■ PROBLEM
Whenever the string "This" appears in a line of the listing below, that line counts. Say how many lines count, and give nothing else.

■ MATERIAL PROVIDED
----------

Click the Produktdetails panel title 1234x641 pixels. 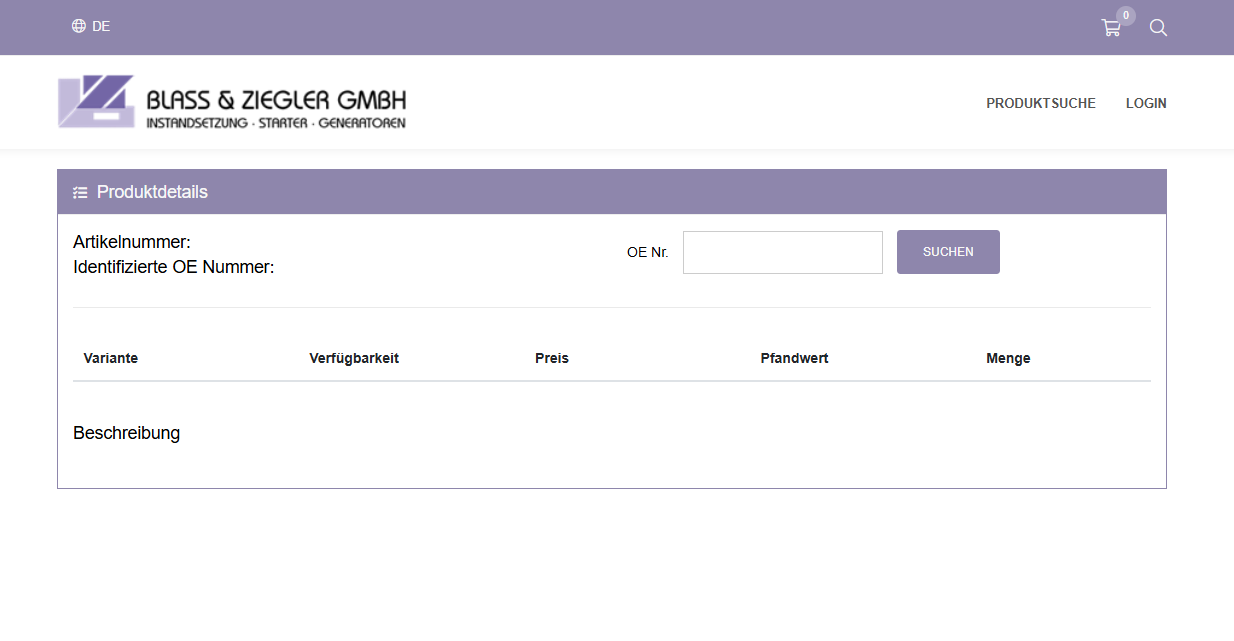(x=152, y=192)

----------

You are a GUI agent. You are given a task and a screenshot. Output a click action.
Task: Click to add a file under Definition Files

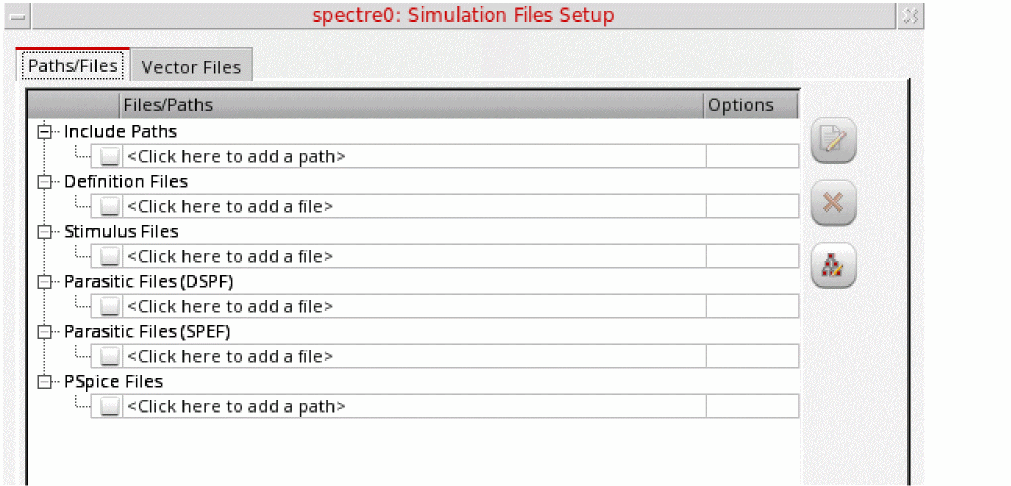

----------

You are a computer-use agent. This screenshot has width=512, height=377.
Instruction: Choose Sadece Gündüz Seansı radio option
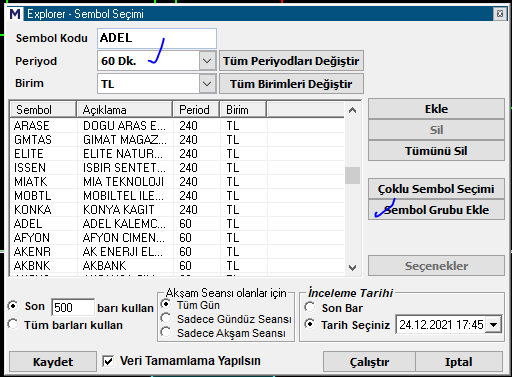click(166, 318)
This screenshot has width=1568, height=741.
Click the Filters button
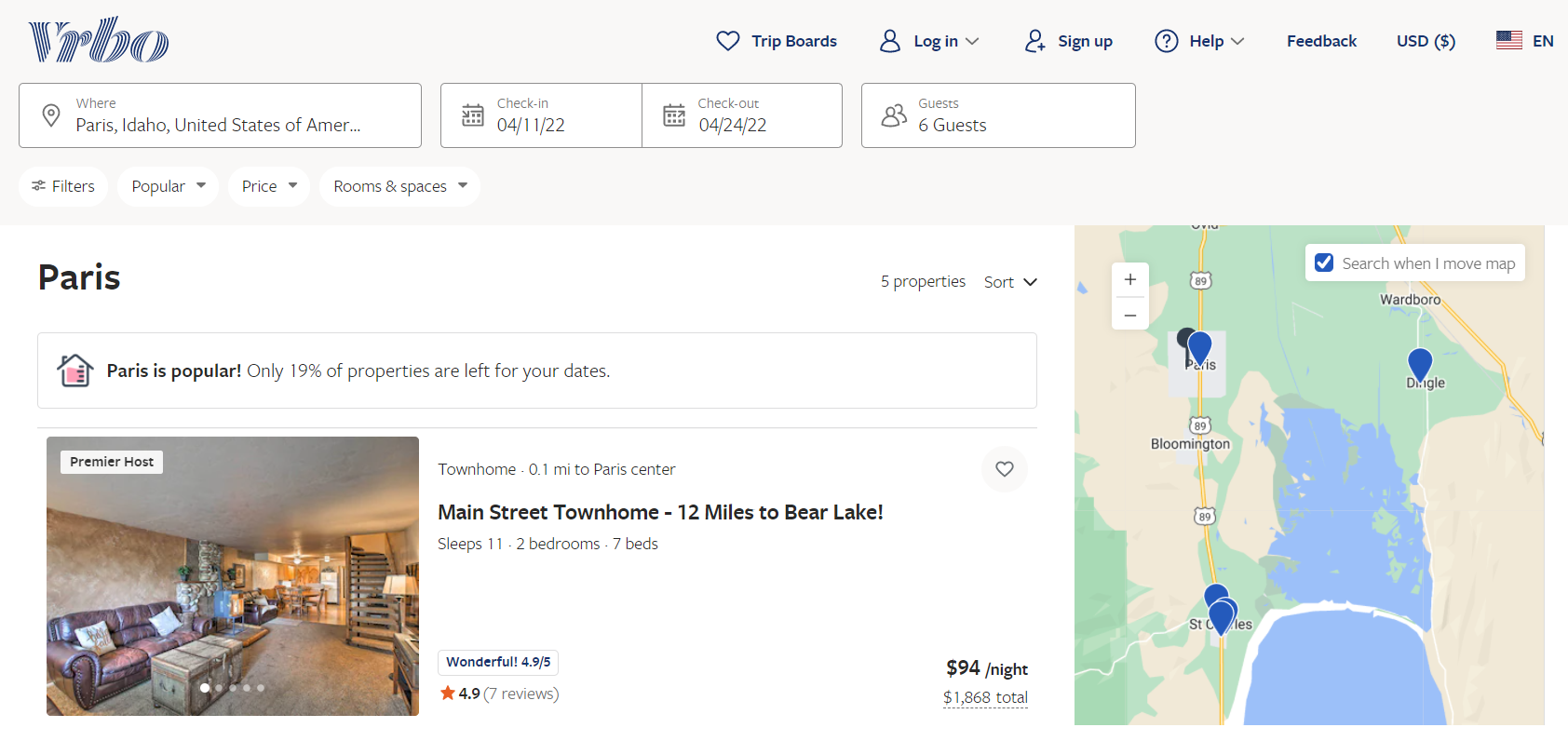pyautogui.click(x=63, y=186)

----------

■ YOUR RESPONSE
2